Sands is an enthusiastic advocate of North American economic integration. But he was not in Ottawa to promote this frankly imperialist agenda. Instead, it was to do yet more of that tiresome Yankee finger-wagging at Canadians, telling us that we've had a free ride for far too long, that it will be on our head if any terrorists enter the US from Canada, that information on our citizens
"people you may be looking at for reasons, but there's no indictment and there's no charge"needs to be turned over to the US forthwith.

Sands quoted some assistant secretary of policy in Homeland Security as saying that Canadians have "had a better deal than anybody else in terms of access to the United States and for that they've paid nothing." (That about sums up the official American attitude to nearly everything, doesn't it?) Sands was indeed correct when he said that the Bush administration's desire for less access and more money "is a very difficult message to pass on to Canadians." And I suspect he is also correct in saying that the next administration (which he assumes will be that of Barack Obama) won't change much in this respect.

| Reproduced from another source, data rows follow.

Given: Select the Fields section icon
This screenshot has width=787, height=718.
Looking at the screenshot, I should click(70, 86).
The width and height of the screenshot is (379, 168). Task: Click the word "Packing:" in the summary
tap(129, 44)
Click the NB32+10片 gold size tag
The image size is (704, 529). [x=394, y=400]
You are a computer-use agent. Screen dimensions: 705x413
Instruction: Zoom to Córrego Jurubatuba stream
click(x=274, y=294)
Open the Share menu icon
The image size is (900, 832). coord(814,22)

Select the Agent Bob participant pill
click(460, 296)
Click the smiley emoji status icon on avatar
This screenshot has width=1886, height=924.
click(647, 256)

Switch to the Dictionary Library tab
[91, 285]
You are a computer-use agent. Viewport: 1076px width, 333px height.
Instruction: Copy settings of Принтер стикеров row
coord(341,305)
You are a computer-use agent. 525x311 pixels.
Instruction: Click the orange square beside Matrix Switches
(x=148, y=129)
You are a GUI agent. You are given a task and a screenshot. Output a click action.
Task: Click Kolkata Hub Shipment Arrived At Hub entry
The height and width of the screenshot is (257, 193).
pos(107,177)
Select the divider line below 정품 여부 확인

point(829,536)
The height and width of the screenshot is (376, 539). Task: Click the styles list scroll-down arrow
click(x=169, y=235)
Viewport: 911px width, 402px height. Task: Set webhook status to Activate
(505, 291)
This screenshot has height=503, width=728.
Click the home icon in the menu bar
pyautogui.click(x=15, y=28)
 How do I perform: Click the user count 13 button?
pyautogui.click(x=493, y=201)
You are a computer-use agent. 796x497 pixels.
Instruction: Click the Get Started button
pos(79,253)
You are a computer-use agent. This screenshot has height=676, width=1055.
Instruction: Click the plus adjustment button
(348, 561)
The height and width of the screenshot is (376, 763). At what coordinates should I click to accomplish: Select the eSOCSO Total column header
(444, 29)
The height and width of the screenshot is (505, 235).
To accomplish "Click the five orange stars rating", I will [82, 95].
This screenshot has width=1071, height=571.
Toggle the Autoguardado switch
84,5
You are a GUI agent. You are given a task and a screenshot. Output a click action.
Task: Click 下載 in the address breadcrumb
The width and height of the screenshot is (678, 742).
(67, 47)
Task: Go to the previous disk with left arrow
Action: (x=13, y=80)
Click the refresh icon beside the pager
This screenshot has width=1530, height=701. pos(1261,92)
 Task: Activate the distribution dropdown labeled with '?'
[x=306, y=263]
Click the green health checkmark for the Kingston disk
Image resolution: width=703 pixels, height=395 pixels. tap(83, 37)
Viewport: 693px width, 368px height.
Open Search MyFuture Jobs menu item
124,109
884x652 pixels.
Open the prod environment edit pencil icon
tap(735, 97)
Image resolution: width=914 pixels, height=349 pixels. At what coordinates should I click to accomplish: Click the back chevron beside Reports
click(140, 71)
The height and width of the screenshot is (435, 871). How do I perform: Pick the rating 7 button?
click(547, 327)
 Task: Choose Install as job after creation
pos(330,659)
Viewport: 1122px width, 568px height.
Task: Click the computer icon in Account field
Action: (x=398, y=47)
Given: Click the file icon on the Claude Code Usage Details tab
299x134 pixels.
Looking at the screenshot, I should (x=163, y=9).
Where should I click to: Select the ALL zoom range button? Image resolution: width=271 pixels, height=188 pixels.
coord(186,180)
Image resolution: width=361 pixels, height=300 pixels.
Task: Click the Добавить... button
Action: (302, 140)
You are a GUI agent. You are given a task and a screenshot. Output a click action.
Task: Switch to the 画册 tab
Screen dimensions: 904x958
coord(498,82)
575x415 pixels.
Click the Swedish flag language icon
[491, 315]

Sands then took the obligatory swipe at Maher Arar, saying that Canada has absolved him of nothing at all, and that he wouldn't have his name removed from the pernicious US no-fly list "in (Sand's) lifetime." To Sands and his cohorts, being an Ay-rab seems to be enough. All such people will have to prove their innocence of any and all charges that some Homeland Security munchkin can dream up (with help from incompetents in the RCMP) before they will be treated like normal people. In Europe, centuries of anti-Semitism led to some Jews changing their names, the better to fit in. Perhaps Maher Arar should have changed his to "Wayne Smith."

Canada expects to meet the US "standard" by 2011, but, says Sands, "there'll be tremendous pressure to get there faster." And then the clincher:


[W]hile we live in a world in which an independent foreign policy for Canada is as possible as ever, an independent security policy, an independent intelligence policy, becomes trickier because we need Canada to help us protect ourselves and to protect yourselves.

If a new terrorist attack is traced back to Canada, Sands said, damage to Canada-U.S. relations could last for years. The key will be the new head of Homeland Security:


There is no more important cabinet secretary to Canada today...because homeland security is the gatekeeper with its finger on the jugular affecting your ability to move back and forth across the border, the market access upon which the Canadian economy depends.

Shorter Sands: "Nice country you've got there--be a shame if anything happened to it." The Ugly American, redux.